*REQUIREMENTS*.
Give all the records below as a two-column CSV with the headers instruction and action, one row per record. Put each record's text and its answer in their own quoted fields, replace line breaks with spaces, and leave out the pictures.

----- INFORMATION GIVEN -----

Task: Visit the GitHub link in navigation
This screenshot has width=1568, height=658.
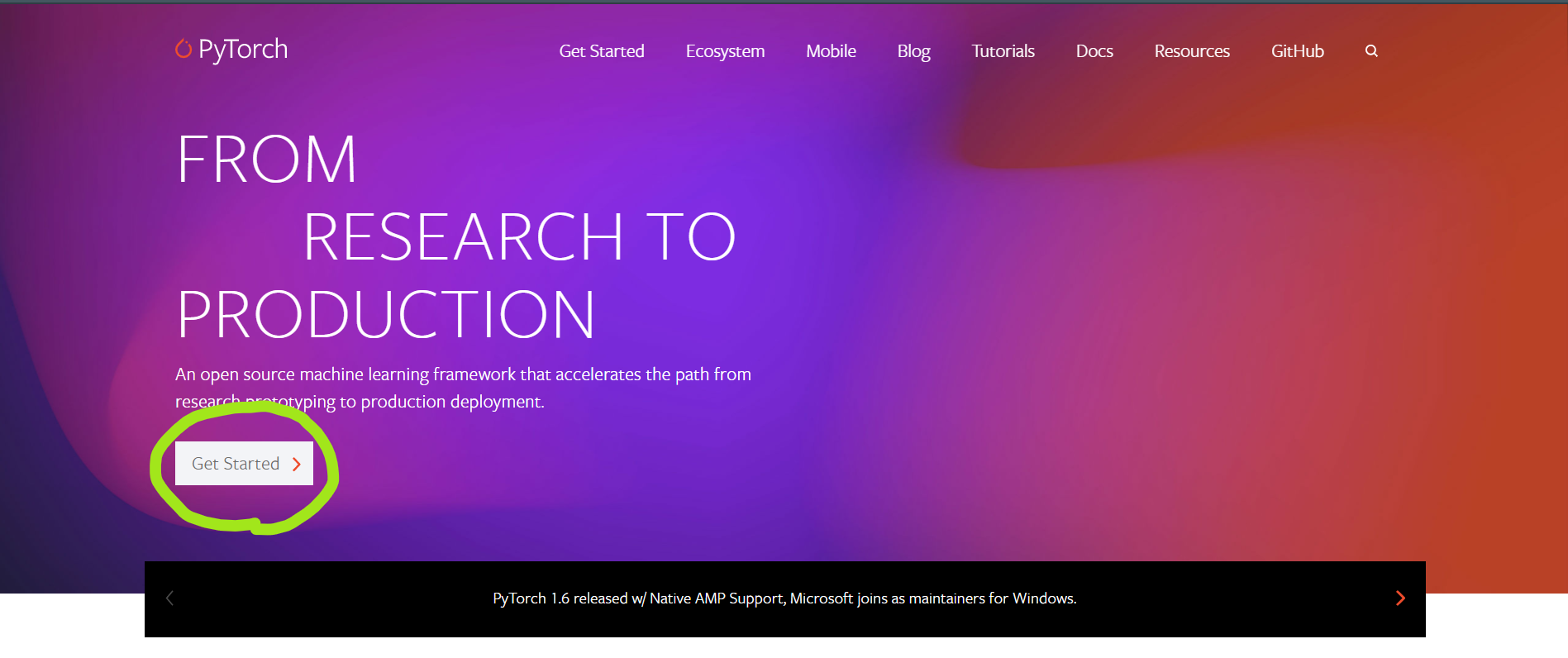Action: 1297,51
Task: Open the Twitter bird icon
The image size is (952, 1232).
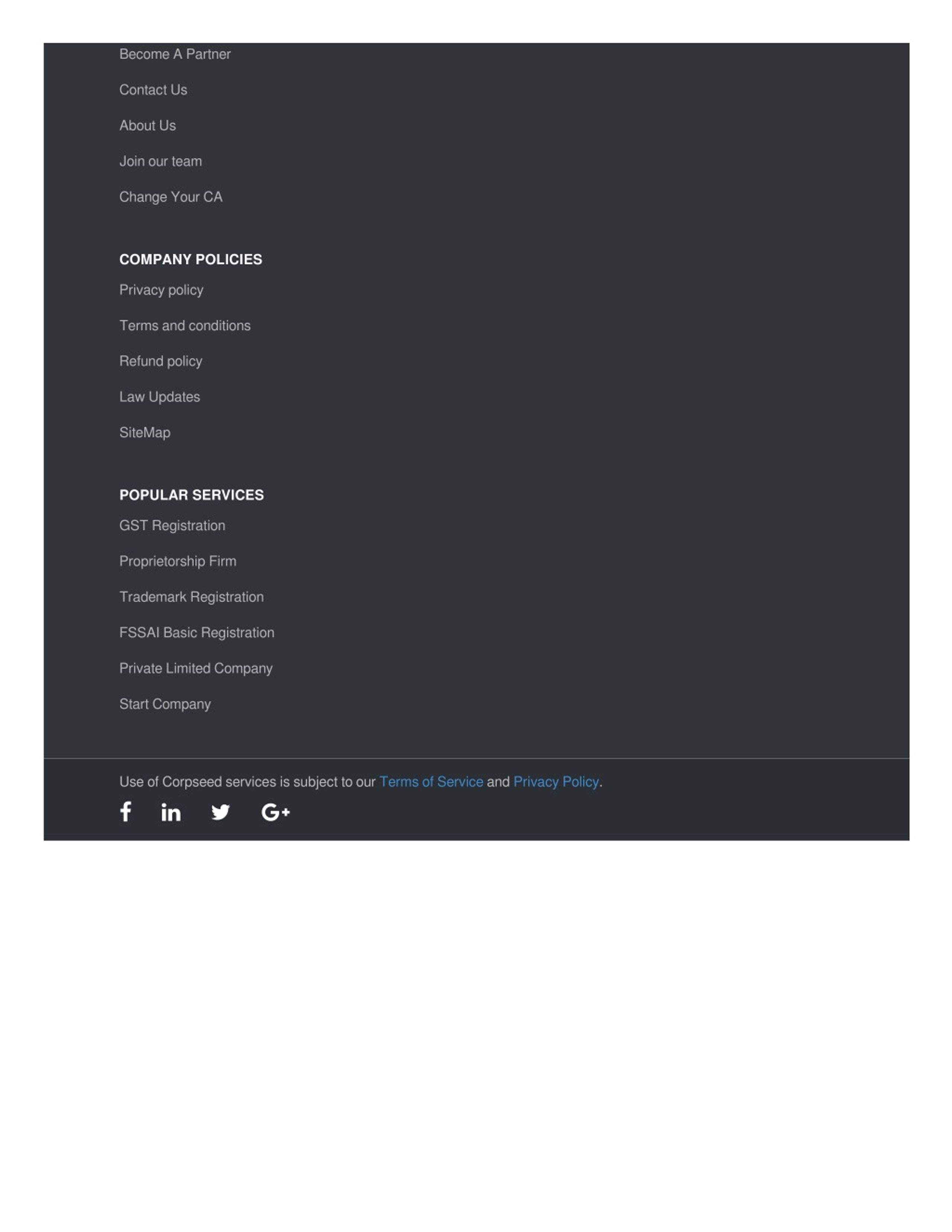Action: tap(221, 812)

-----

*TASK OUTPUT*.
instruction,action
"Task: Visit the GitHub link in navigation This screenshot has width=1568, height=658.","Action: 1297,51"
"Task: Open the Twitter bird icon The image size is (952, 1232).","Action: tap(221, 812)"